Iraq.
L'acqua non è un'arma
Dal sito Osservatorio IRAQ
Le organizzazioni irachene e internazionali della Campagna Save the
Tigris denunciano il possibile uso dell'acqua e delle dighe come arma
di guerra e chiedono a tutte le parti in conflitto e alla comunità
internazionale di garantire ai civili all'accesso all'acqua.
Mentre il Parlamento Iracheno si riunisce oggi per eleggere il
Presidente del Parlamento e i suoi vice, secondo le quote settarie che
guidano oramai la politica irachena, crescono le preoccupazioni per le
implicazioni della guerra sulla vita dei civili. Amnesty International
e Human Rights Watch hanno documentato in queste settimane uccisioni
sommarie e rapimenti di civili sia da parte dell'ISIS sia da parte
delle forze governative. In questa spirale crescente di violenza, la
campagna di organizzazioni irachene e internazionali "Save the Tigris"
ha diffuso un comunicato di denuncia sull'uso dell'acqua e delle dighe
come arma di guerra. Ecco il testo del comunicato:
L'ACQUA E LE SUE INFRASTRUTTURE NON
SONO UN'ARMA DI GUERRA. PROTEGGERE IL DIRITTO DEI CIVILI ALL'ACQUA IN
IRAQ.
La Campagna Save the Tigris teme che le parti coinvolte nel conflitto
in corso in Siria e in Iraq possano usare l'acqua e le sue
infrastrutture come un'arma di guerra. Nelle ultime settimane, sono
state riferite notizie a proposito del fatto che le parti in conflitto,
sia legate al governo che agli insorti, potrebbero indicare le
infrastrutture idriche come possibili bersagli militari, nel tentativo
di assumere il controllo dei rifornimenti idrici in Iraq. Gli insorti
controllano ora alcuni tratti dei corsi superiori dei fiumi Tigri ed
Eufrate in Iraq.
Chiunque controlli le installazioni
idriche nel nord del paese, siano esse dighe, impianti di
desalinizzazione o di depurazione delle acque, è in grado di
condizionare il rifornimento idrico di Baghdad e del sud del paese. Se
ci fosse una diminuzione – o un taglio netto – dei rifornimenti idrici
nel sud, si creerebbe una gravissima crisi sanitaria ed igienica.
L'acqua del Tigri e dell'Eufrate è condivisa tra Turchia, Siria e Iraq.

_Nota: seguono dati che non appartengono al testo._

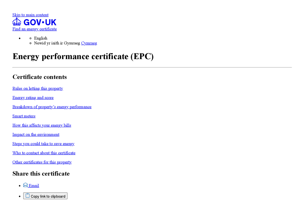The image size is (304, 215).
Task: Switch language to Cymraeg
Action: 89,43
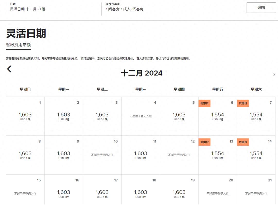Pick December 19 rate cell
This screenshot has width=278, height=205.
coord(179,193)
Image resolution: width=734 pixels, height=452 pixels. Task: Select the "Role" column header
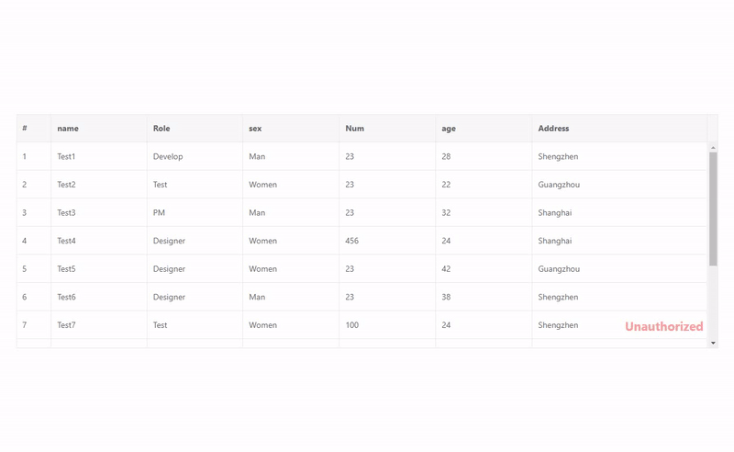pyautogui.click(x=161, y=129)
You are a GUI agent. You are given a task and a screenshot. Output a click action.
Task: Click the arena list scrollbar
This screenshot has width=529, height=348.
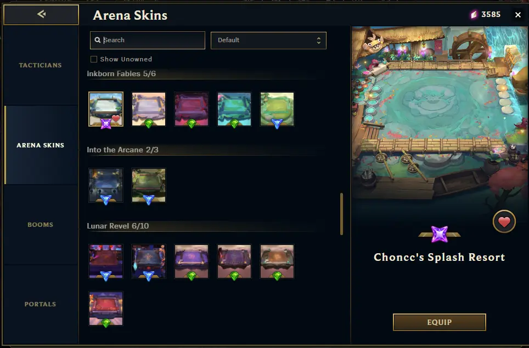click(x=341, y=214)
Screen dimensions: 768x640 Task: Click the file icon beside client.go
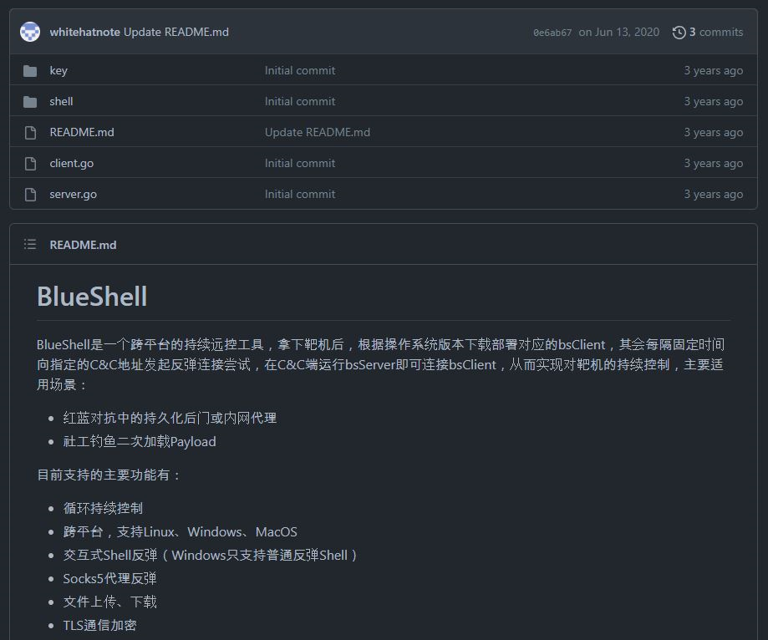pos(29,163)
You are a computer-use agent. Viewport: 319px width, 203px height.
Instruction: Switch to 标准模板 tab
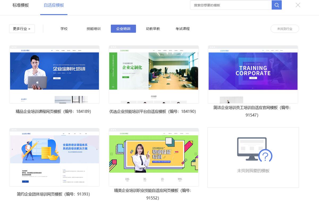21,5
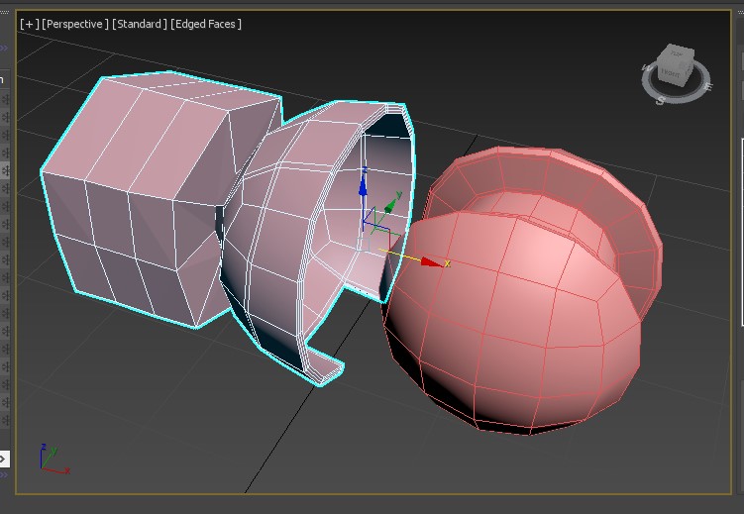Click the S compass letter on ViewCube ring

(x=661, y=101)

Negli ultimi anni, la Turchia ha assunto il controllo dell'acqua che
scorre in Siria e Iraq attraverso un sistema di grandi dighe – senza
negoziati con i governi dei due paesi a valle. Tutto ciò ha prodotto
una penuria d'acqua, specialmente per gli iracheni. La popolazione di
tutto l'Iraq, compreso il Kurdistan, è completamente dipendente dalle
due dighe nel nord dell'Iraq. Questi due impianti sono i maggiori
fornitori di energia idroelettrica in Iraq.
L'area attorno alla diga di Haditha (Eufrate) è al momento al centro di
una offensiva degli insorti, mentre la diga di Mosul (Tigri), appena 45
miglia fuori dalla città di Mosul, è oggi sul fronte dei combattimenti.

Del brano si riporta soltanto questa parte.